Caleb Bryant, Mintel’s associate director of food & drink, writes that changes in consumer behaviour in recent years are the largest indicators of this paradigm shift, as many consumers upgraded their home coffee setups during the pandemic. He also notes that the fourth wave may represent a backlash to the “overly craft (borderline pretentious) nature” of the third wave.
“Quality will certainly remain important to consumers, and coffee enthusiasts will still treat themselves to pour-over coffee,” he says in an article for Mintel. “However, expect to see more brands take a less serious approach to coffee.”
What should be the fourth wave’s priorities?
Broadly speaking, the first, second, and third waves of coffee were responses to accessibility and consumer demand. It would, therefore, seem safe to assume that the fourth wave will follow a similar path.
However, this time, many coffee industry leaders are calling for the next wave to prioritise being purposeful and radical, rather than reactionary. One of the leading arguments is for the coffee sector to redefine sustainability, with a renewed focus on financial sustainability in coffee-producing countries.
In a presentation at the Re:co Symposium 2022, Catalina Eikenberg of Neumann Kaffee Gruppe suggested that sustainability be reconsidered to incorporate the concept of a living income. She cited research indicating that 44% of the world’s coffee farmers do not make a living income at all.
Others are calling for the future of coffee to end poverty fetishisation. They argue that the third wave of coffee perpetuates this by using depictions of impoverished coffee-producing communities as a marketing tool or narrative for their products.

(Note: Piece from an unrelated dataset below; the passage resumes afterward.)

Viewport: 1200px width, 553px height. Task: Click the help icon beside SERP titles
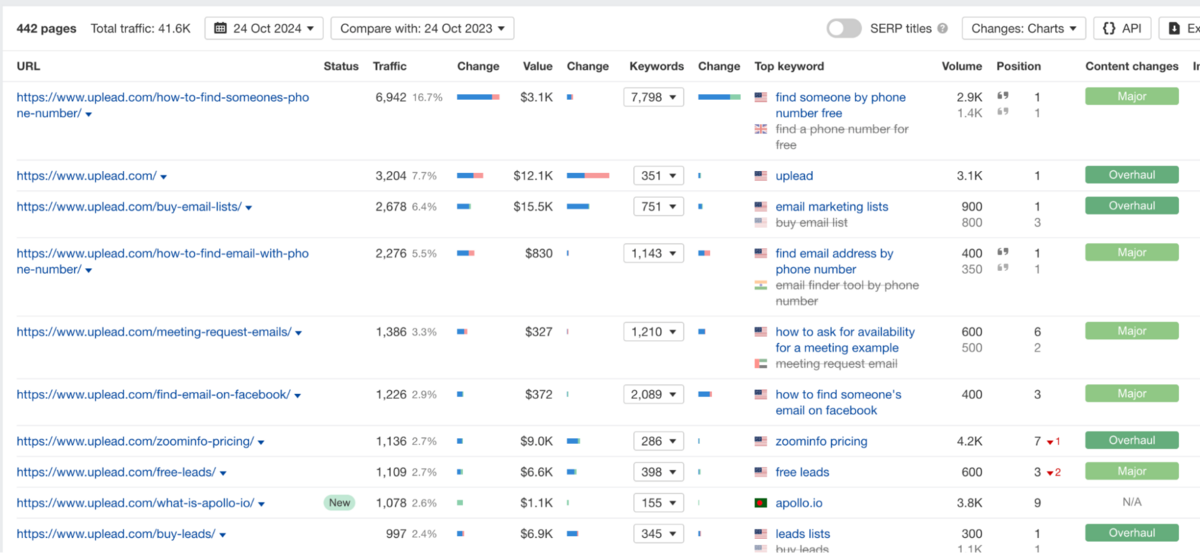coord(942,29)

Without acknowledging and actively trying to halt poverty fetishisation and inequitable practices in the coffee industry, many believe that the fourth wave may simply exacerbate such problems.
Other movements for the fourth wave seek to empower underrepresented groups within the coffee sector. These include minority ethnic groups, women, and those displaced or affected by climate change.
Some professionals may simply aspire toward a renewed connection with the consumer – one that isn’t forgotten and left behind in a rapidly growing and changing industry.
“In my opinion, the focus should not only be on innovation, but on quality and connection with human beings,” Vladyslav says. “I’m scared that this connection that we have between people in cafés can be lost during the growing market. So, as an industry, we should be more focused on sharing our experience and knowledge – not only our products.”